D.C. Delegate Eleanor Holmes Norton says Americans are frittering away freedom in the name of feeling more secure.
"Parts of our open society are gradually being closed down because of our fear of terrorism," Mrs. Norton said yesterday during a morning meeting with editors and reporters at The Washington Times. "September 11 accelerated the reach for blunt and often ineffective remedies to assure our security."
Mrs. Norton told The Times the indefinite closures of Pennsylvania Avenue and streets in the federal enclave around the Capitol, the closures of the Capitol and the White House to tours, and the unsightly barricades downtown are hurting the District's tourist economy.
Mrs. Norton, a Democrat and the District's nonvoting member of Congress, has called for the creation of an oversight commission that would force the federal government to do a better job of weighing security concerns against basic civil liberties.
"Maintaining safety and security in an open, democratic society is too important to be left to security officials alone," Mrs. Norton said.
Mrs. Norton said she is looking for congressional sponsors for her proposed Open Society With Security Act, which would authorize the president to establish a commission of representatives from the fields of law enforcement, business, the military, architecture, city planning, sociology and others.
"It is important to get all of these entities at one table to make our security experts think hard about compromises that can be made maintaining national homeland security without intruding upon personal privacy and freedom of movement," she said.

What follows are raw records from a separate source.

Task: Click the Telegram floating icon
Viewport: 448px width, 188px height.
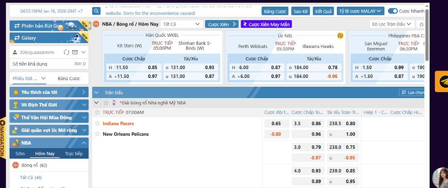Action: 441,81
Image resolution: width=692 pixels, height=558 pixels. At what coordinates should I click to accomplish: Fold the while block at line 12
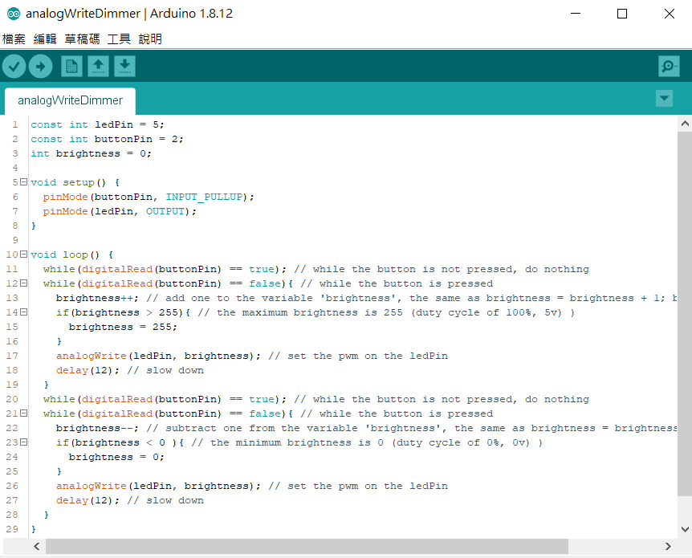[x=23, y=283]
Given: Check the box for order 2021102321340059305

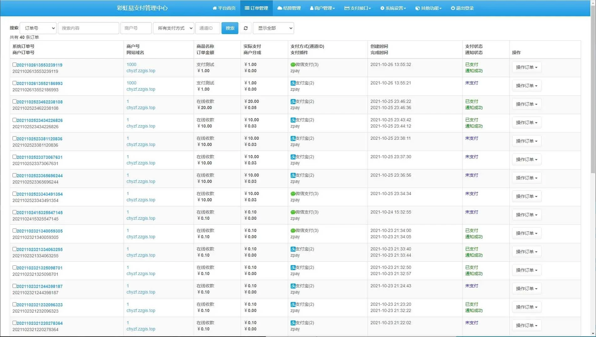Looking at the screenshot, I should pos(14,231).
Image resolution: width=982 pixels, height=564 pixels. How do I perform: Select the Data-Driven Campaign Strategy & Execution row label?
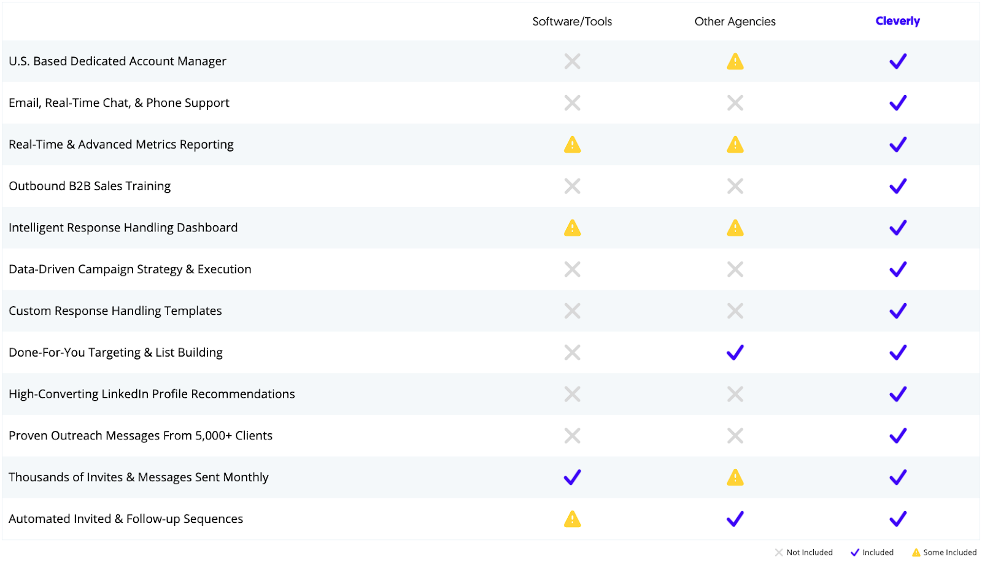tap(130, 269)
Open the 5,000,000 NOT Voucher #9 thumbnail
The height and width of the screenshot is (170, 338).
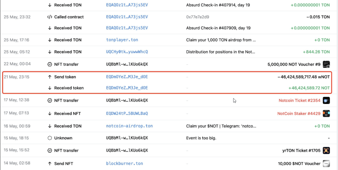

Mrs. Norton said she is particularly concerned about how the security measures have undermined the District's economy. She said tourists and D.C. residents mistakenly assume some of the Smithsonian museums and monuments are closed when they see them blocked off by barricades.

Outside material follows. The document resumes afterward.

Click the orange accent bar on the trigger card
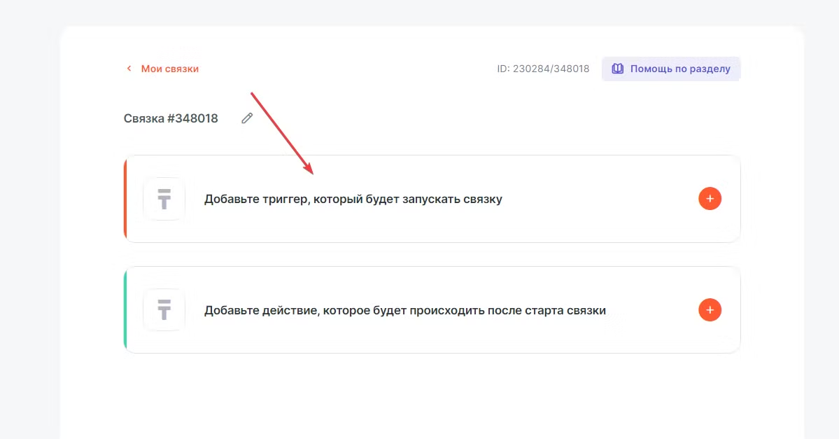 125,199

"The only time the Smithsonian institutions and monuments [the Lincoln and Jefferson memorials] were actually closed was the day of the attacks," she said.
Although the Washington region is getting a boost from wartime spending, the security crackdown in the District itself ugly concrete barricades downtown, street closings and limited flights at Ronald Reagan Washington National Airport has suffocated the city, she said.

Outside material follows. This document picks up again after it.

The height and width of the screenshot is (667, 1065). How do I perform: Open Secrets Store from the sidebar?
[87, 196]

"The region is basically recession-proof with the number of people working for the government, but D.C. is not," Mrs. Norton said. "We have 25 million people coming in here every year. There is a large contingent of the [Districts] population depending upon jobs and income from the tourist and hospitality industry."
Mrs. Norton said she understood the desire for security but that the country could not have prepared for what happened September 11.
"I think these terrorist cells are a danger but we cannot allow ourselves to live in fear and give up the rights we are so accustomed to," she said.
Mrs. Norton also commented on the administration's proposed federal budget for 2003 and how it would affect the District.
She was pleased that President Bush fully funded the D.C. Tuition Assistance Grant Program and increased the number of schools to which students could apply outside the D.C. metropolitan area.
She also was pleased with new grants in the budget that would help the District pay for the costs incurred by the Metropolitan Police Department during national protests in town.
"There is $15 million to help the city pay for the police to handle these World Trade Organization and International Monetary Fund marches and protests," Mrs. Norton said.
She said the White House and Congress are starting to realize the strain the protests put on the city.
In addition, $1 million is being given to the city for a traffic study to help D.C. figure out how to maneuver people around the barricades on Pennsylvania Avenue, E Street and some other streets near federal buildings.